* WHAT YOU SHOULD DO
With the line containing "[Close] (1050, 863)" as the start and the line containing "Culture (381, 43)" as the end, transcribe that span of the entries below exactly, including both.

# # # # #

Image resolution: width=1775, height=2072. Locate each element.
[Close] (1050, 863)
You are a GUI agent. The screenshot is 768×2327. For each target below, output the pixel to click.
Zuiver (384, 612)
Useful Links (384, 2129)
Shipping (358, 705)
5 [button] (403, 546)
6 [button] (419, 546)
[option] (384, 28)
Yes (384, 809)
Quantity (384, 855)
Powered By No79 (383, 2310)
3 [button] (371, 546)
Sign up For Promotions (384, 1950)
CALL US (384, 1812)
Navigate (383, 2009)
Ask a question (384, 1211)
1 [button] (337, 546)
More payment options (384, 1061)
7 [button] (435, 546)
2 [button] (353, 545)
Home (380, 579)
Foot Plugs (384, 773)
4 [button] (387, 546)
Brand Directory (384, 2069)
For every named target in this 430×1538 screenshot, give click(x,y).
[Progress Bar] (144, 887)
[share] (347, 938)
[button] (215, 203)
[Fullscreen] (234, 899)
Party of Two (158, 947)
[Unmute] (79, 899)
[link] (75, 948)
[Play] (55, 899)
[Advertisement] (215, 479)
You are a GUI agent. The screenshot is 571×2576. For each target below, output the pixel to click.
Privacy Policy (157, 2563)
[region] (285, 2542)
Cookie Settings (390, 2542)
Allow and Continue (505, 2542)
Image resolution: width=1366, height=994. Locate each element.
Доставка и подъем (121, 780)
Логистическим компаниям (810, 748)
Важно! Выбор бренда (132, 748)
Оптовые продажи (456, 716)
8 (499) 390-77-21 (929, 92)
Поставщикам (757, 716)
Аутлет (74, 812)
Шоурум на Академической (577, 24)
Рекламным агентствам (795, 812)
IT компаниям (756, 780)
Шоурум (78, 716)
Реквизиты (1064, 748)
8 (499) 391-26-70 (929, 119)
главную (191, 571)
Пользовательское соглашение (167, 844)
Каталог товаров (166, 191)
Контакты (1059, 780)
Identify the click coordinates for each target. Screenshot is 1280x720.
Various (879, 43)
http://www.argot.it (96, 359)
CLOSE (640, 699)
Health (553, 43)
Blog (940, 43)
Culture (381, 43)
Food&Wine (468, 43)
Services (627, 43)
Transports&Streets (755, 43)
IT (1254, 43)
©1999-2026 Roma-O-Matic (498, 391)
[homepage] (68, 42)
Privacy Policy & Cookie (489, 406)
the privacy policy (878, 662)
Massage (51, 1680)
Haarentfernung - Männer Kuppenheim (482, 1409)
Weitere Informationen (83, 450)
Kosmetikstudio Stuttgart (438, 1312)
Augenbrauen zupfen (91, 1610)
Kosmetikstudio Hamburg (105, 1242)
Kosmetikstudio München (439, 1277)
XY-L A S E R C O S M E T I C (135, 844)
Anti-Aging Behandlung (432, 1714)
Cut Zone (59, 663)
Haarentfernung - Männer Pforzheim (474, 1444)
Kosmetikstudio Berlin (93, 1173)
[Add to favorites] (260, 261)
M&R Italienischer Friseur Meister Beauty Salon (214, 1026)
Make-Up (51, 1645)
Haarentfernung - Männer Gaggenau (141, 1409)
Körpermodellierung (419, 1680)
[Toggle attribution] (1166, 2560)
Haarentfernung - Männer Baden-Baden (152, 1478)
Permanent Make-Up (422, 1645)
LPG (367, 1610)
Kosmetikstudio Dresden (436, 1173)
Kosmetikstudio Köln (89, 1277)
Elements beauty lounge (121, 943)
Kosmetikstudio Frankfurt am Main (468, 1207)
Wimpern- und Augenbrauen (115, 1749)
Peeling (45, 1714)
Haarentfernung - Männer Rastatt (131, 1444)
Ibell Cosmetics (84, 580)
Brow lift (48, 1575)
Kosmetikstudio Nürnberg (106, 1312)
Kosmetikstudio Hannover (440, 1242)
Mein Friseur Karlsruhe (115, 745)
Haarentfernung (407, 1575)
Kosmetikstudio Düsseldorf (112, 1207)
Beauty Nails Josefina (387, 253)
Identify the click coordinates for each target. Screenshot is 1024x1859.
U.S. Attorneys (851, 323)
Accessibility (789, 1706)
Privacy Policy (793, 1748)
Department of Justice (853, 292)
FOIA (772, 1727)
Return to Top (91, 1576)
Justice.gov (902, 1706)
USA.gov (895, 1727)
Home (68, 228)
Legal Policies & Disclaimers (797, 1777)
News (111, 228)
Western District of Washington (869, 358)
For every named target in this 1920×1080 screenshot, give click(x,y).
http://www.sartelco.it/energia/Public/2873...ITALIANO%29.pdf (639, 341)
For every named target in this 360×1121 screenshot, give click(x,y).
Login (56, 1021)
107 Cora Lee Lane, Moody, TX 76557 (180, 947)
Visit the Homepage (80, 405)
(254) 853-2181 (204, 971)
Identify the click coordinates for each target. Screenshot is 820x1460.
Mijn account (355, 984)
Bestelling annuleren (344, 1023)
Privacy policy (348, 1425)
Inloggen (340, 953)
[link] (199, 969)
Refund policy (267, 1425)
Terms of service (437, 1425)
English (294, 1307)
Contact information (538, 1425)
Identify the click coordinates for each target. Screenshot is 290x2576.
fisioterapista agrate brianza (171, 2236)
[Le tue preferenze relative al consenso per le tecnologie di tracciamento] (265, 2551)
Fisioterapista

# # # # #

* REPLY TO THE EXERCISE
[Close] (1050, 863)
You are a GUI agent. The screenshot is 768×2327. For each target below, output the pixel to click.
Zuiver (384, 612)
Useful Links (384, 2129)
Shipping (358, 705)
5 [button] (403, 546)
6 [button] (419, 546)
[option] (384, 28)
Yes (384, 809)
Quantity (384, 855)
Powered By No79 (383, 2310)
3 [button] (371, 546)
Sign up For Promotions (384, 1950)
CALL US (384, 1812)
Navigate (383, 2009)
Ask a question (384, 1211)
1 [button] (337, 546)
More payment options (384, 1061)
7 [button] (435, 546)
2 [button] (353, 545)
Home (380, 579)
Foot Plugs (384, 773)
4 [button] (387, 546)
Brand Directory (384, 2069)
For every named target in this 430×1538 screenshot, give click(x,y).
[Progress Bar] (144, 887)
[share] (347, 938)
[button] (215, 203)
[Fullscreen] (234, 899)
Party of Two (158, 947)
[Unmute] (79, 899)
[link] (75, 948)
[Play] (55, 899)
[Advertisement] (215, 479)
You are a GUI agent. The screenshot is 571×2576. For each target below, output the pixel to click.
Privacy Policy (157, 2563)
[region] (285, 2542)
Cookie Settings (390, 2542)
Allow and Continue (505, 2542)
Image resolution: width=1366, height=994. Locate each element.
Доставка и подъем (121, 780)
Логистическим компаниям (810, 748)
Важно! Выбор бренда (132, 748)
Оптовые продажи (456, 716)
8 (499) 390-77-21 (929, 92)
Поставщикам (757, 716)
Аутлет (74, 812)
Шоурум на Академической (577, 24)
Рекламным агентствам (795, 812)
IT компаниям (756, 780)
Шоурум (78, 716)
Реквизиты (1064, 748)
8 (499) 391-26-70 (929, 119)
главную (191, 571)
Пользовательское соглашение (167, 844)
Каталог товаров (166, 191)
Контакты (1059, 780)
Identify the click coordinates for each target. Screenshot is 1280x720.
Various (879, 43)
http://www.argot.it (96, 359)
CLOSE (640, 699)
Health (553, 43)
Blog (940, 43)
Culture (381, 43)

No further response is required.